Safety is priority No. 1
Masks do not seem to be an issue for downtown retailers, with, on average, over 80% of the customers wearing a mask upon entering the store. The 31TwentyFive Boutique reported that on Small Business Saturday, almost all of its customers were wearing masks.
“We were really lucky,” said Burton. “I think people just realized that we were being more careful, and we do have a sign out front. People see that, and they see everyone in here with our masks on. We’re very lucky I really haven’t had any confrontations so far.”
The wearing of masks is just as crucial for the health of the retailers as it is for the customers.
“If I close for two weeks, that may be the end of my business,” said England. “Especially during the busiest time of the year. So, we have to do everything we can to stay well and healthy, because if I get sick – God forbid – my staff can’t come because I only have two people, and they’re with me all the time. What if I get really sick and I’m out longer than the two weeks? So that’s a chance we can’t take right now. We can’t afford to get sick.”
Masks aren’t the only safety factor that stores are employing.
“I wipe everything down,” said Schultz. “I wipe off every credit card that I handle. I wipe off my credit card machine. I wipe off the counters they have touched, and we spray Lysol around here religiously on anything that won’t be damaged by it.”
Supporting local businesses
“It’s really important to shop local because we give back” said England. “Anytime a school comes by, a nonprofit or a sports team, we always give back to our community. When you spend money here in your local economy, on average, $73 of every $100 stays in your local economy.”

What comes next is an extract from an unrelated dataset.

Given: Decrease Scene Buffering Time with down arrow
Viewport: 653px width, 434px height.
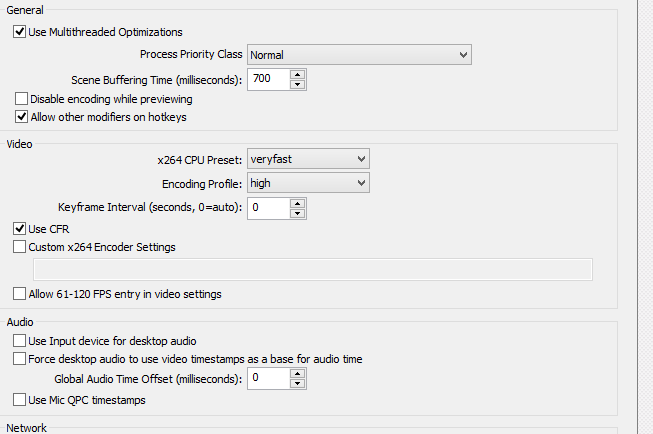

“We’re here and thank you, thank you, thank you for supporting us and for keeping us where we are because this is the heart of the city,” Schultz added. “Every town in the world has your Walmarts – not to knock them, they have their place – but not every city in the world has what we have downtown. They don’t have all the stores where the owner is in the store, where if you have a problem, you can talk to the owner, and that’s meaningful. I think we’re all in this together, and as long as we keep praying and keep the faith, we’ll come through on the other side.”